> ASSIGNMENT: Continue the news article about the Weys sisters' appeal for tips in the Highway of Tears killings, picking up after its last sentence.
───── PASSAGE FOR REVIEW
Highway of Tears: Victim's family makes emotional plea for tips


KAMLOOPS — Sisters of a 19-year-old woman who was murdered in the early 1970s have made an emotional appeal to the public for information that could solve the crime.

A day after police said they believed Bobby Jack Fowler was a "strong suspect" in the death of 19-year-olds Gale Weys and Pamela Darlington, Weys' two younger sisters asked people to recall tips from four decades past.

Denice Weys and Dianne Weddell say they had given up hope the crime would ever be solved and that their "open wound" resolved.

Police on Tuesday announced they had linked Fowler, a dead Oregon convict, through DNA to the death of Colleen MacMillen, a 16-year-old murdered in 1974.

Fowler was also named as a suspect in the Weys and Darlington deaths on Tuesday and RCMP Staff Sgt. Wayne Clary says since then, investigators have already received 50 phone calls to a tip line, as well as numerous emails.
──────────
───── EXTRACTED RECORDS
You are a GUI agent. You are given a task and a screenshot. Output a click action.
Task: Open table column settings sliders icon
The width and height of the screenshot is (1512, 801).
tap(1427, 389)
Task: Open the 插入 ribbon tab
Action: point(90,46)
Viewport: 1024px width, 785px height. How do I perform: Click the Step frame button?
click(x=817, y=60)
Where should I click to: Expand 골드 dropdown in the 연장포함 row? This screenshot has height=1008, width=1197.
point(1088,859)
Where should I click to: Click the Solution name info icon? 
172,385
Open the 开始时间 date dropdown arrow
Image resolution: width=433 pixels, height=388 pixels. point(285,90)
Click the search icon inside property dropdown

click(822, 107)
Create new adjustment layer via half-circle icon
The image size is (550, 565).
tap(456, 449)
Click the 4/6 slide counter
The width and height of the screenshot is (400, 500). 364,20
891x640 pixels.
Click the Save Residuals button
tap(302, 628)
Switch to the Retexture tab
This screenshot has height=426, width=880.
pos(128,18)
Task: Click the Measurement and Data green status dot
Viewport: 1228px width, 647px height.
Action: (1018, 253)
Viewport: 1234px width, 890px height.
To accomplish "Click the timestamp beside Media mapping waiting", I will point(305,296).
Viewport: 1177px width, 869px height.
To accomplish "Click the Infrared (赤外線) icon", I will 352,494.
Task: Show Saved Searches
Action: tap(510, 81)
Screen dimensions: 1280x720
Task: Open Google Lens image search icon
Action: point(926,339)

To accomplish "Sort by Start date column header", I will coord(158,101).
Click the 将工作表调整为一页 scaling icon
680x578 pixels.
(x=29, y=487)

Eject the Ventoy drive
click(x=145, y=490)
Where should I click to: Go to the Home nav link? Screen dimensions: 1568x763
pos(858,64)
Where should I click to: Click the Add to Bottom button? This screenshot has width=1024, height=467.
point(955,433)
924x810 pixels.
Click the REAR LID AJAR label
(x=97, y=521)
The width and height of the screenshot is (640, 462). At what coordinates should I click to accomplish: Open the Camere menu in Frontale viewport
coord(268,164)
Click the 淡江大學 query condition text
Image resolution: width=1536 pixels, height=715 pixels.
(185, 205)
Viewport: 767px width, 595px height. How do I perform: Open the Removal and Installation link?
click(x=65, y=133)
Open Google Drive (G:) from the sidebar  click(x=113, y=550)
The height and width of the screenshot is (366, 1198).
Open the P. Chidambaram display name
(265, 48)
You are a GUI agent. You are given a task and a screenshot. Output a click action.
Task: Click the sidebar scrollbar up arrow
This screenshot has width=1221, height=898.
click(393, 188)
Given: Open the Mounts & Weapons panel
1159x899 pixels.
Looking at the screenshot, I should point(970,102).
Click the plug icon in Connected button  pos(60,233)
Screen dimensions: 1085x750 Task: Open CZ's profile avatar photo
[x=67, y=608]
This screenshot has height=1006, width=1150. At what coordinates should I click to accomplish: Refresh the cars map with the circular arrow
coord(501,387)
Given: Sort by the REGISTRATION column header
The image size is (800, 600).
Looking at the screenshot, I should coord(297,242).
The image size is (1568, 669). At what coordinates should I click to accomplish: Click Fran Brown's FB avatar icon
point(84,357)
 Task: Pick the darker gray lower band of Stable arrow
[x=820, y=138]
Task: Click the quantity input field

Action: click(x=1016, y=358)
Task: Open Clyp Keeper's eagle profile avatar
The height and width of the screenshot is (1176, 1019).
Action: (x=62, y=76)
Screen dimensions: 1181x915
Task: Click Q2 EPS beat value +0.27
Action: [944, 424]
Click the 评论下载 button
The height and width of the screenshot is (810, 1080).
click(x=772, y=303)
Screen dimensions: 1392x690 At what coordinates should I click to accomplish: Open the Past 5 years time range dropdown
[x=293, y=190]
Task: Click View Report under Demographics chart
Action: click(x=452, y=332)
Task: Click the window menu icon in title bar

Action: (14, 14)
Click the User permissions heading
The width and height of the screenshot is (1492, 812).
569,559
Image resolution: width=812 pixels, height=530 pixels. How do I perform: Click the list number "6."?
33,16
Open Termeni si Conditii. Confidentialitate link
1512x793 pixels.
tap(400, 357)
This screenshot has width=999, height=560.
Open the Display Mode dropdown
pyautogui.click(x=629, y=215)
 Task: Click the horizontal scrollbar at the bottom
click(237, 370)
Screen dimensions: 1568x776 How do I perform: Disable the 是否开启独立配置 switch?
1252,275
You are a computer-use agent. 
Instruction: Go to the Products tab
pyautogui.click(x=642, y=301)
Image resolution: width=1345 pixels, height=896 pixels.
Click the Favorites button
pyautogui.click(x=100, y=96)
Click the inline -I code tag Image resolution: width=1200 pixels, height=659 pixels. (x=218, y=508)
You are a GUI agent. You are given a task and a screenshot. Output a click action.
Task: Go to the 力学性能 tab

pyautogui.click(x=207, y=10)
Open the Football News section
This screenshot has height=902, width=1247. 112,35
──────────
> OUTPUT FOR THIS EXERCISE:
The deaths are part of an investigation known as E-Pana that has tried to determine whether one or more serial killers have been working B.C. highways, including Highway 16, known as the Highway of Tears.


Public statement from Gale Wey's sisters:

Hello, (I am) Denice Weys and (I am) Dianne Weddell and Gale was our older sister. We have a statement to read on behalf of our family.

Second in a family of 9, Gale was the quintessential older sister, always supportive and protective of her younger siblings. She was a tomboy, fiercely independent and enjoying all types of outdoor adventure and activities, dragging us, her siblings and friends along for the fun. Whether it was teaching us to ride a bike, how to swim, or organizing a hike and exploration of the surrounding hills it was an all for one and one for all attitude. With an infectious laugh and sharp sense of humour she was a natural leader and challenged others to go beyond the limits they had set themselves. She loved amusement park rides and at the local fair or the PNE always cajoled others onto the fastest, highest, scariest rides. Achieving high grades in school, she enjoyed learning and in turn tutoring her younger siblings including teaching them to read before even entering school. A childhood spent in first Brownies, Guides, then Rangers culminated in becoming a leader herself. As a teenager she earned her National Lifeguard Certificate and taught swimming lessons. As a volunteer she worked with and taught special needs children.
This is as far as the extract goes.